The plant also saw an increase in less-serious cuts that did not
require outside medical attention, the company said. The number of
these incidents, which can include minor cuts treated with adhesive
bandages, jumped to 19 last year from 10 in each of the prior two
years.
Seaboard says its overall injury rate is well below the Bureau of
Labor Statistics' industry standard for animal slaughtering and
processing.
Nationwide, inspections of serious incidents at meat plants rose
last year. The Occupational Safety and Health Administration (OSHA)
conducted 27 inspections at non-poultry meat plants in 2020 due to
either a "fatality" or a "catastrophe," up from one in 2017, three
in 2018 and five in 2019, OSHA data shows.
The UFCW in 2019 filed a lawsuit against the USDA in Minnesota
federal court seeking to reverse the pork speed rule change,
alleging it is unsafe for workers. The USDA said in court filings
that the union did not show a direct link between workers’ alleged
injuries and the rule change. The lawsuit is ongoing.
‘PRODUCTION HAS TO GO ON’
More pork plants are planning to opt into the system, which
eliminates speed limits.
Meat giant Tyson Foods Inc notified the USDA it intends over the
next several months to resume implementation of the system at plants
in Madison, Nebraska, and Perry, Iowa. Tyson had paused plans to opt
in last year because of the pandemic, spokeswoman Liz Croston said.

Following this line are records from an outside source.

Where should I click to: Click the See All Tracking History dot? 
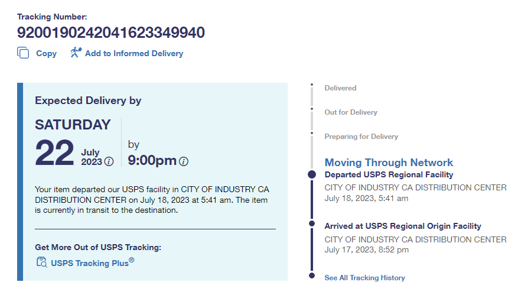[312, 275]
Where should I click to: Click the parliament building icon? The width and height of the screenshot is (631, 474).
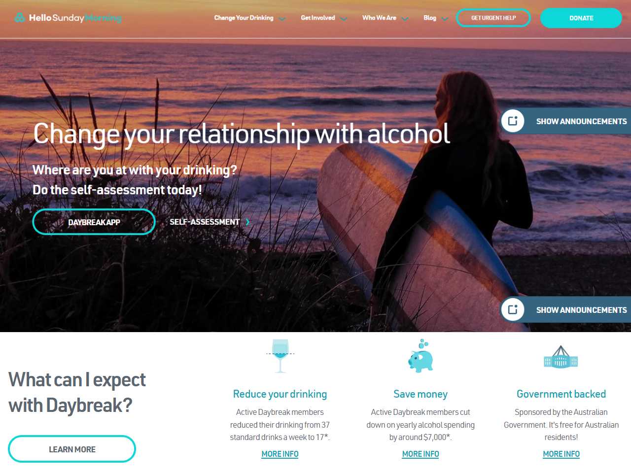561,357
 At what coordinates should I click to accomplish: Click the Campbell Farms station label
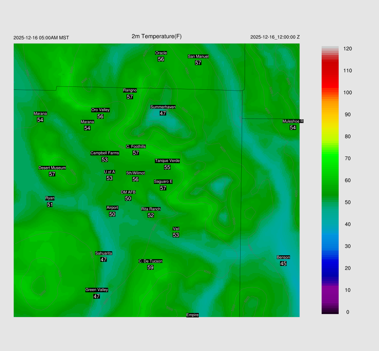(105, 153)
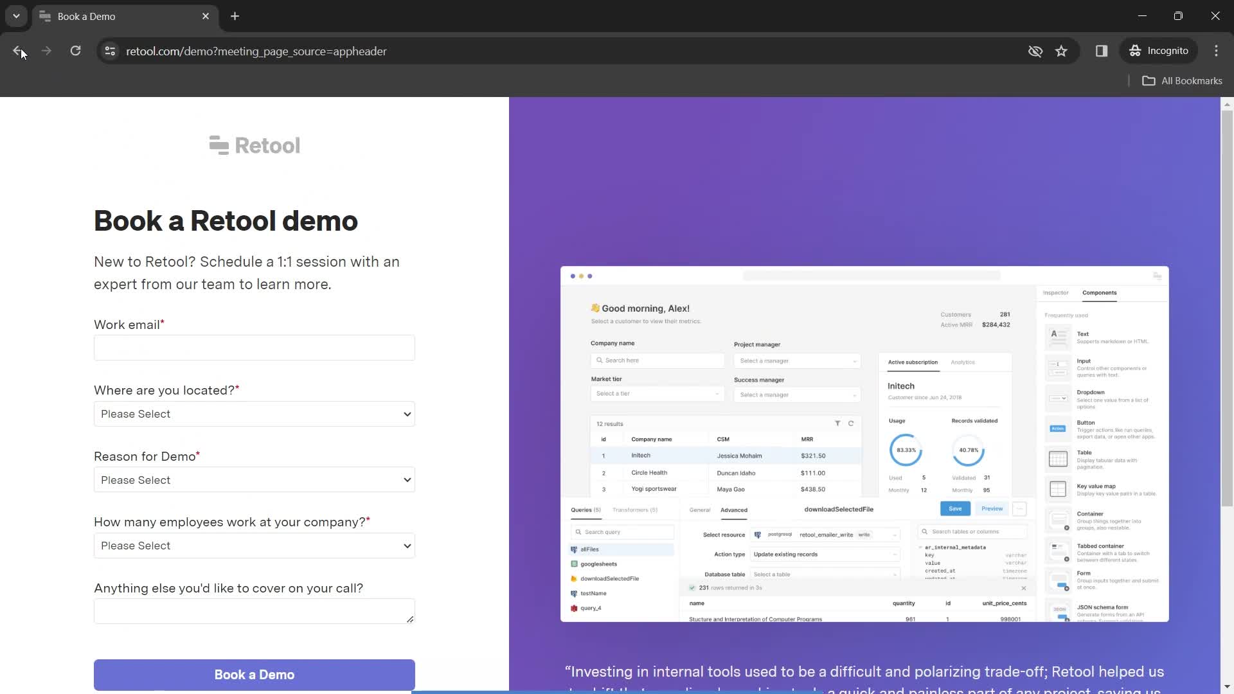Click the All Bookmarks folder icon
Screen dimensions: 1234x694
[1150, 80]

Tyson is focused on modernizing inspections, not line speeds, she
said, and does not anticipate “immediate significant change” to its
slaughter capacities.
At Seaboard’s Guymon plant, UFCW steward Quinonez told Reuters he
transferred to a job slicing skin off hog heads last year. The
faster line speeds had left him unable to keep up with his former
gig: scraping hair and skin off tongues. A 13-year employee at the
plant, he said the speed increase worsened pain in his hands and
shoulders that he’d experienced in his former job. He now reports
back problems as well.
If Seaboard needs to pause production because of a mechanical
problem or other glitch, the plant later runs even faster to make up
for the halt, he said. "At the end of the day, the production has to
go on - no matter what," Quinonez said.